§ **Record excerpts**

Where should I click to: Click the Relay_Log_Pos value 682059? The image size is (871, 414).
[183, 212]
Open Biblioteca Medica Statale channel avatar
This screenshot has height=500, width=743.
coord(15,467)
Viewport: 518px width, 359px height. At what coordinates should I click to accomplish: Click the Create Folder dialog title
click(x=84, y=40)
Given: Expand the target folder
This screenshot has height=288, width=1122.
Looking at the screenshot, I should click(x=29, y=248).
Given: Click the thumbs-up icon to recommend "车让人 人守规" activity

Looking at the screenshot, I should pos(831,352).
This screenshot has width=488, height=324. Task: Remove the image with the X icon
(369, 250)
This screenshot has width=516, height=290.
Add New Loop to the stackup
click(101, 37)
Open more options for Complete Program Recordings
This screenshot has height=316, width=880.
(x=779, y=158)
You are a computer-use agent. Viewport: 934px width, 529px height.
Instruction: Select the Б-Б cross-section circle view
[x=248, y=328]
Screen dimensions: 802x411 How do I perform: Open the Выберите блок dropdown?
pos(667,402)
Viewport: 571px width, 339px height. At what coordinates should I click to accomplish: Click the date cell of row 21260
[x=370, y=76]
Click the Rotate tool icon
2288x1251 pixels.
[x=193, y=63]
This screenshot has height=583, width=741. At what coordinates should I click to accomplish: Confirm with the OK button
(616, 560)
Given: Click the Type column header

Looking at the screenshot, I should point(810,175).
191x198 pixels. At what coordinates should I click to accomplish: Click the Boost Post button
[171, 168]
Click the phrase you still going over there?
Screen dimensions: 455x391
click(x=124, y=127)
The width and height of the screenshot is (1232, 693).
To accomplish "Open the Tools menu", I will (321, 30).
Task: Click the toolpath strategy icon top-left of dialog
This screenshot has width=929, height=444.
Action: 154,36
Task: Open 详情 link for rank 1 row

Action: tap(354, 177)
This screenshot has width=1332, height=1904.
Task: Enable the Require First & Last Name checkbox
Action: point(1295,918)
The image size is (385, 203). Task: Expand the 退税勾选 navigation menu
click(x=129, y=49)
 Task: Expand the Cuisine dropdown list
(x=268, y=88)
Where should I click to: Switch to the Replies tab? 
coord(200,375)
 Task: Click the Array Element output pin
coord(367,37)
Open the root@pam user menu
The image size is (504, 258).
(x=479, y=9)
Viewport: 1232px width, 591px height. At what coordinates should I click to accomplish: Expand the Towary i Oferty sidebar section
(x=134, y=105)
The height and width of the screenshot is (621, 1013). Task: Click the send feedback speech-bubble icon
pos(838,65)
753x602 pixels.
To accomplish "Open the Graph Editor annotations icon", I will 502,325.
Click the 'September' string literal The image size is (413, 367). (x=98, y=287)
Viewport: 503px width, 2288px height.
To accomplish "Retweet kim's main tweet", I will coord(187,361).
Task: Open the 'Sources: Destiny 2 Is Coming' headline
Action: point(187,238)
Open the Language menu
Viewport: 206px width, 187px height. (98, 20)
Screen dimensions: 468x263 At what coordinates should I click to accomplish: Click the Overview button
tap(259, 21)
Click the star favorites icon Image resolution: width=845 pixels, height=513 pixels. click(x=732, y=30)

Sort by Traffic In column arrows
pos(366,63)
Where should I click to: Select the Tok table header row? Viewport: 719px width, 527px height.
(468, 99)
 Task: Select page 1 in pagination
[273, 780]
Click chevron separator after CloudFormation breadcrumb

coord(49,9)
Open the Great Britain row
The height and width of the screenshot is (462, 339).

§ **Goal of the exercise**
Can you edit all of the lines above so that "Overview" reads "Summary", leaving everything else unchanged?

§ **Exercise result**
Where should I click to: Click the Relay_Log_Pos value 682059? The image size is (871, 414).
[183, 212]
Open Biblioteca Medica Statale channel avatar
This screenshot has height=500, width=743.
coord(15,467)
Viewport: 518px width, 359px height. At what coordinates should I click to accomplish: Click the Create Folder dialog title
click(x=84, y=40)
Given: Expand the target folder
This screenshot has height=288, width=1122.
Looking at the screenshot, I should click(x=29, y=248).
Given: Click the thumbs-up icon to recommend "车让人 人守规" activity

Looking at the screenshot, I should pos(831,352).
This screenshot has width=488, height=324. Task: Remove the image with the X icon
(369, 250)
This screenshot has width=516, height=290.
Add New Loop to the stackup
click(101, 37)
Open more options for Complete Program Recordings
This screenshot has height=316, width=880.
(x=779, y=158)
You are a computer-use agent. Viewport: 934px width, 529px height.
Instruction: Select the Б-Б cross-section circle view
[x=248, y=328]
Screen dimensions: 802x411 How do I perform: Open the Выберите блок dropdown?
pos(667,402)
Viewport: 571px width, 339px height. At what coordinates should I click to accomplish: Click the date cell of row 21260
[x=370, y=76]
Click the Rotate tool icon
2288x1251 pixels.
[x=193, y=63]
This screenshot has height=583, width=741. At what coordinates should I click to accomplish: Confirm with the OK button
(616, 560)
Given: Click the Type column header

Looking at the screenshot, I should point(810,175).
191x198 pixels. At what coordinates should I click to accomplish: Click the Boost Post button
[171, 168]
Click the phrase you still going over there?
Screen dimensions: 455x391
click(x=124, y=127)
The width and height of the screenshot is (1232, 693).
To accomplish "Open the Tools menu", I will (321, 30).
Task: Click the toolpath strategy icon top-left of dialog
This screenshot has width=929, height=444.
Action: 154,36
Task: Open 详情 link for rank 1 row

Action: tap(354, 177)
This screenshot has width=1332, height=1904.
Task: Enable the Require First & Last Name checkbox
Action: point(1295,918)
The image size is (385, 203). Task: Expand the 退税勾选 navigation menu
click(x=129, y=49)
 Task: Expand the Cuisine dropdown list
(x=268, y=88)
Where should I click to: Switch to the Replies tab? 
coord(200,375)
 Task: Click the Array Element output pin
coord(367,37)
Open the root@pam user menu
The image size is (504, 258).
(x=479, y=9)
Viewport: 1232px width, 591px height. At what coordinates should I click to accomplish: Expand the Towary i Oferty sidebar section
(x=134, y=105)
The height and width of the screenshot is (621, 1013). Task: Click the send feedback speech-bubble icon
pos(838,65)
753x602 pixels.
To accomplish "Open the Graph Editor annotations icon", I will 502,325.
Click the 'September' string literal The image size is (413, 367). (x=98, y=287)
Viewport: 503px width, 2288px height.
To accomplish "Retweet kim's main tweet", I will coord(187,361).
Task: Open the 'Sources: Destiny 2 Is Coming' headline
Action: point(187,238)
Open the Language menu
Viewport: 206px width, 187px height. (98, 20)
Screen dimensions: 468x263 At what coordinates should I click to accomplish: Click the Summary button
tap(259, 21)
Click the star favorites icon Image resolution: width=845 pixels, height=513 pixels. click(x=732, y=30)

Sort by Traffic In column arrows
pos(366,63)
Where should I click to: Select the Tok table header row? Viewport: 719px width, 527px height.
(468, 99)
 Task: Select page 1 in pagination
[273, 780]
Click chevron separator after CloudFormation breadcrumb

coord(49,9)
Open the Great Britain row
The height and width of the screenshot is (462, 339).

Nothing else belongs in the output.